What you give back must match the data exactly, minus the pictures.

Stored records:
○ ○ ○ ○

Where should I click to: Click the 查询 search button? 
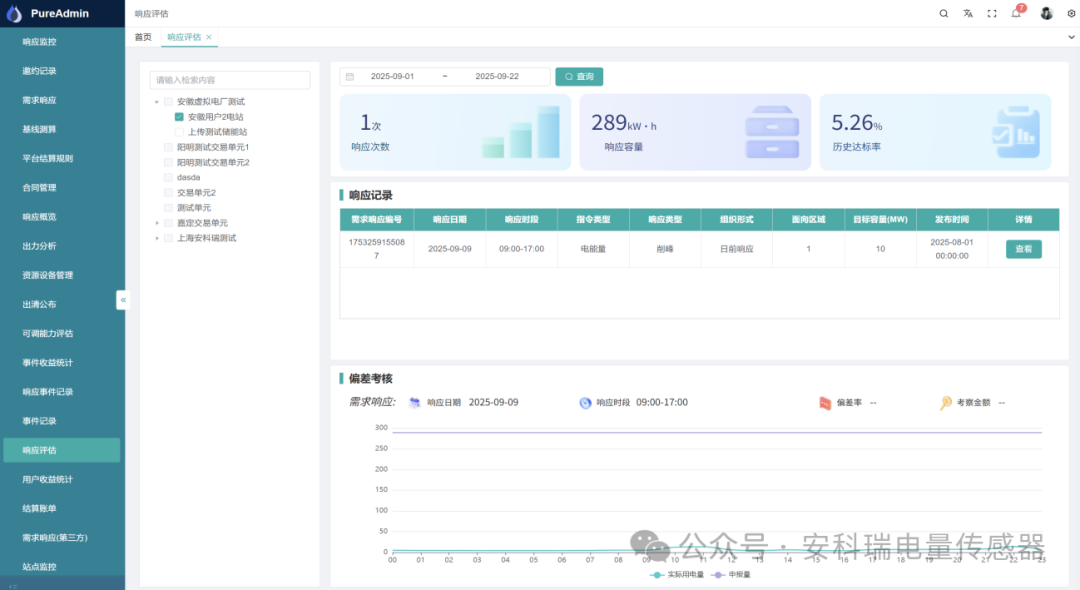pos(579,76)
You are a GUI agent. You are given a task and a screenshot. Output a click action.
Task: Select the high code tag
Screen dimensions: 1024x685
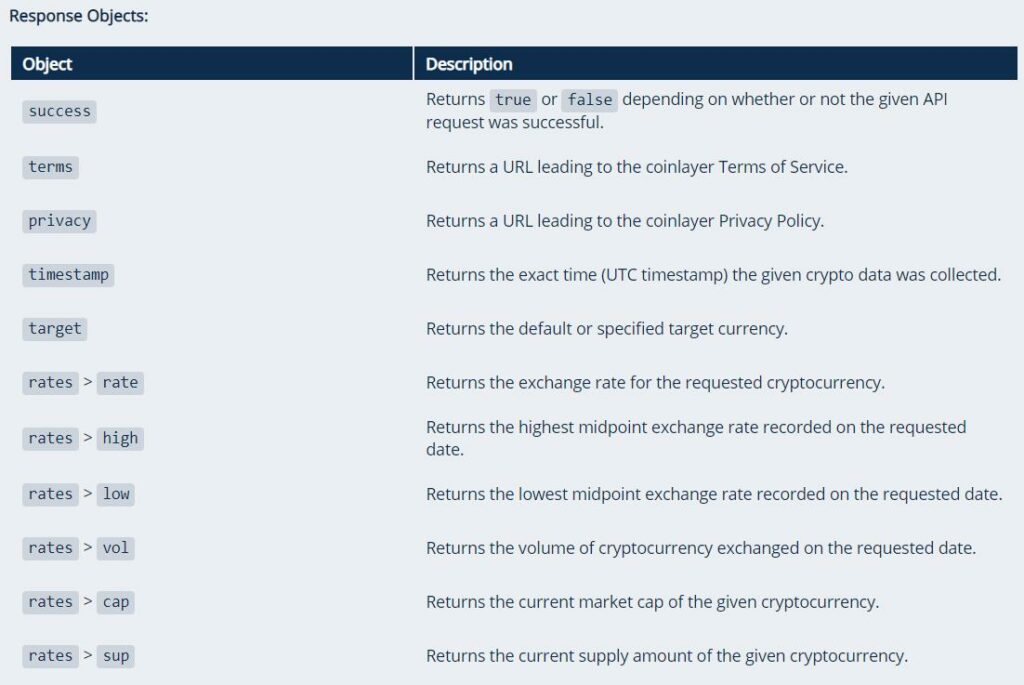[x=120, y=438]
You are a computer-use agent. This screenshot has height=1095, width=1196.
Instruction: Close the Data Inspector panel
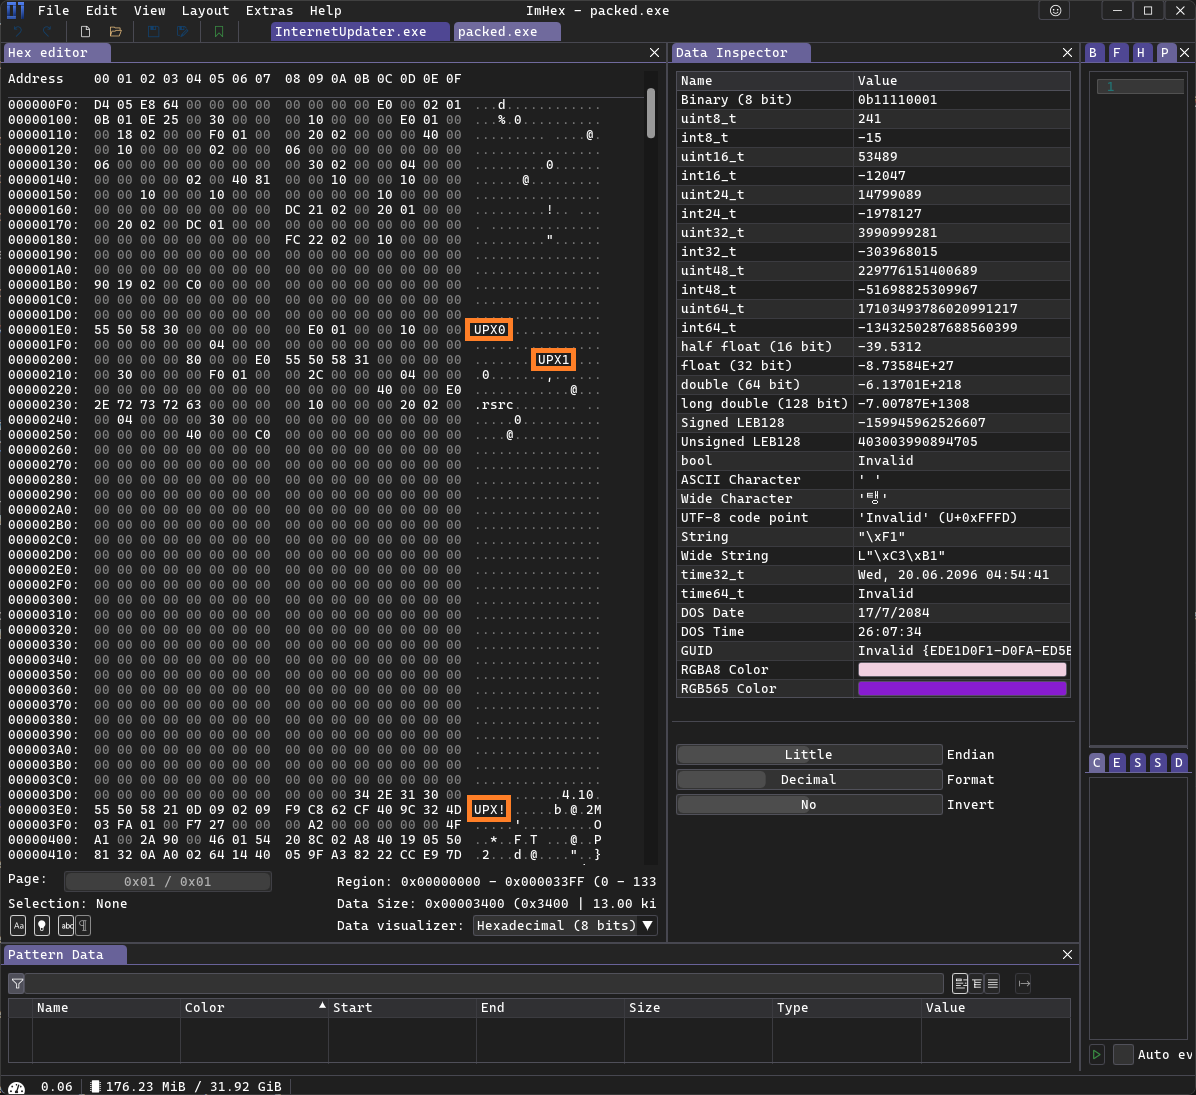click(x=1067, y=53)
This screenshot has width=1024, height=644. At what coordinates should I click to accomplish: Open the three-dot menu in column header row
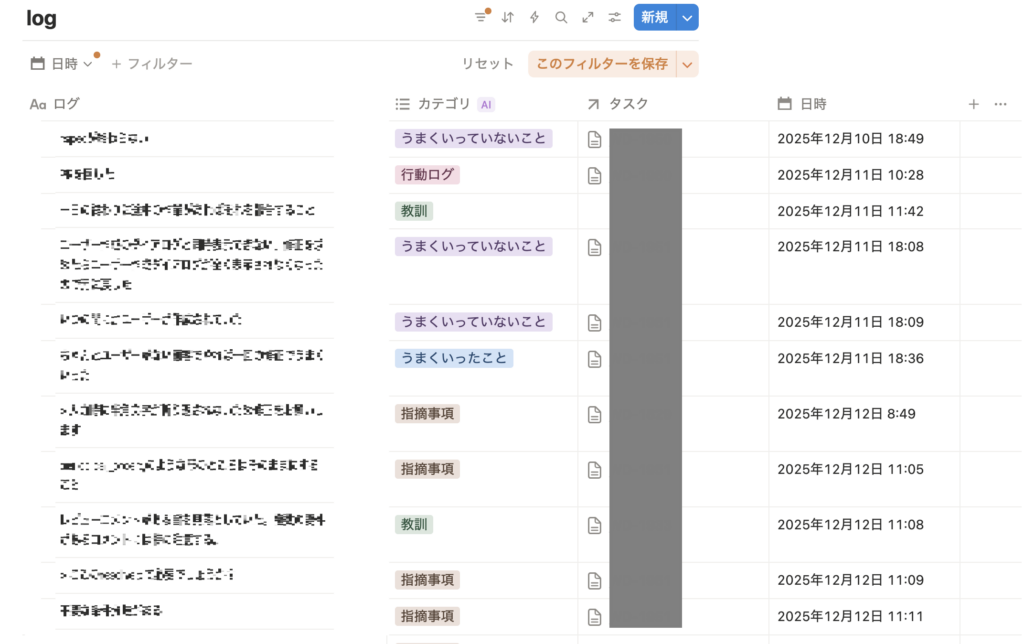[1000, 104]
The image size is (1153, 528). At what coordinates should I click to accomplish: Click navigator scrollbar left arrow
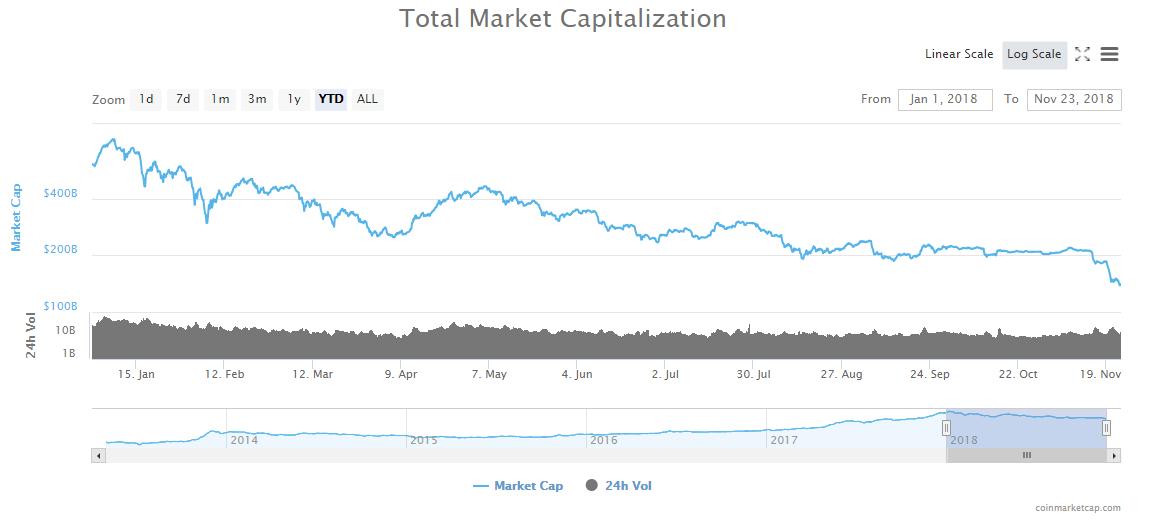coord(98,455)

○ ○ ○ ○

● SOLUTION FOR THIS TASK:
Where should I click to: Click the 查询 search button? 
pos(579,76)
You are a GUI agent. You are given a task and a screenshot. Output a click action.
Task: Select the high code tag
Screen dimensions: 1024x685
[x=120, y=438]
You are a computer-use agent. This screenshot has height=1095, width=1196.
Instruction: Close the Data Inspector panel
click(x=1067, y=53)
This screenshot has width=1024, height=644. At what coordinates should I click to accomplish: Open the three-dot menu in column header row
[1000, 104]
The image size is (1153, 528). At what coordinates should I click to accomplish: Click navigator scrollbar left arrow
coord(98,455)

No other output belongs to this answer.